While the first type is common in mountainous regions, caused by the terrain blocking of the damp air masses, the second happens everywhere. It arises from the heat, is short-lived and strong. Finally, the latter occurs from the encounter between masses of cold and hot air.

These explanations show how simple this phenomenon is. However, since climate change has affected its frequencies and forces, some agricultural regions suffer losses. While wheat, for example, suffers from excess water, the horticultural complex is impacted by the lack.

Therefore, in addition to investing in reducing impacts, it is necessary to adapt the crops to conditions that are most favourable to their development. In uncertain times, technology becomes to the best ally.

2. El Niño

This famous event is commonly seen in the vicinity of the Pacific Ocean. It occurs sporadically—in an interval of 2 to 7 years. During it, temperatures rise abnormally, which generates greater water evaporation and, consequently, denser rains.

With the effects of a different frequency and temperature, many crops suffer consequences, especially those sensitive to climate change, such as chickpeas, peas, and peppers.

However, they can be positive, culminating in evenly distributed and more abundant rainfall. It is recommended that professionals identify and take advantage of these opportunities or, in negative cases, seek to minimize their impacts.

For this, a good suggestion is to monitor the information passed on by high-standard meteorologists. They are responsible for identifying and advertising such events. Thus, farmers can implement preventive measures and delimit an appropriate agricultural timetable.

3. La Niña

Oftentimes mistaken with El Niño, these meteorological phenomena also come from the Pacific Ocean. However, its main difference is the cooling of the waters —rather than the heating. This results in increased rainfall accumulation and long overcast periods. In turn, plants suffer from a lack of light.

This event occurs in a more sporadic way than the previous one. Still, planning the attitudes to be taken can make a difference in mitigating various challenges in agricultural production.

As pointed out in El Niño, farmers must keep an eye on the data released by agrometeorology. They will be of great value in taking the proper precautions.

4. Greenhouse effect

Despite being one of the most important, this phenomenon is quite neglected. It is generated by the excessive burning of fossil fuels, which causes a high carbon dioxide concentration and ultimately heats the Earth.

The results include, among many other obstacles, melting polar ice caps, climate change and wildfires. In this sense, the production losses are worrying.

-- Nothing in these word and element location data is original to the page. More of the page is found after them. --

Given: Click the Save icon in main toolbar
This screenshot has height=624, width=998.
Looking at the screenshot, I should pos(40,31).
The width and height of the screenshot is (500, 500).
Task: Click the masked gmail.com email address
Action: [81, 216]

It is essential to invest in social and environmental responsibility and the search for cleaner sources of energy.

It is also important to keep in mind that even though some plants resist drought better, the constant increase in temperatures can affect even these species.

5. Cyclones

These dangerous events take shape when the rise of hot air masses intensifies while the cold air masses descend. As a result, there are aggressive storms and strong winds. They tend to reach 200 km/h with a circular format.

In terms of range, cyclones can go from the clouds to the ground, devastating the places they pass through. In this case, it is difficult for agricultural production not to suffer impacts. So, it is important to avoid areas of high occurrence of these meteorological phenomena, in addition to seeking data to anticipate them.

6. Climate zoning

This event is not necessarily a meteorological phenomenon. However, it is important to bring it up, as it is an excellent agricultural profile analysis tool. By carrying it out, experts guarantee the best crops according to the region and climate forecasts.

To this end, the rainfall means, soil quality, temperature and phenomena that can reach the region are analysed. In other words, Climate Zoning is critical to those who seek to minimize production challenges.

To succeed in the area —even in the midst of adversity—it is essential to keep up to date on minimising the effects of the events described. In addition to the tips presented, it is also important to rely on the field’s technology.

When applied correctly, it allows professionals to predict certain adversities and mitigate them before suffering their consequences. Thus, they can reap the best fruits of their efforts and ensure the quality of their crops.

Meteorological phenomena have been part of history since its beginnings. Knowing the soil, temperature, food conditions, and the seasons’ characteristics is essential for the harvest result quality. However, with increasingly unexpected events, investing in innovation will be the differential for healthy and productive cultures.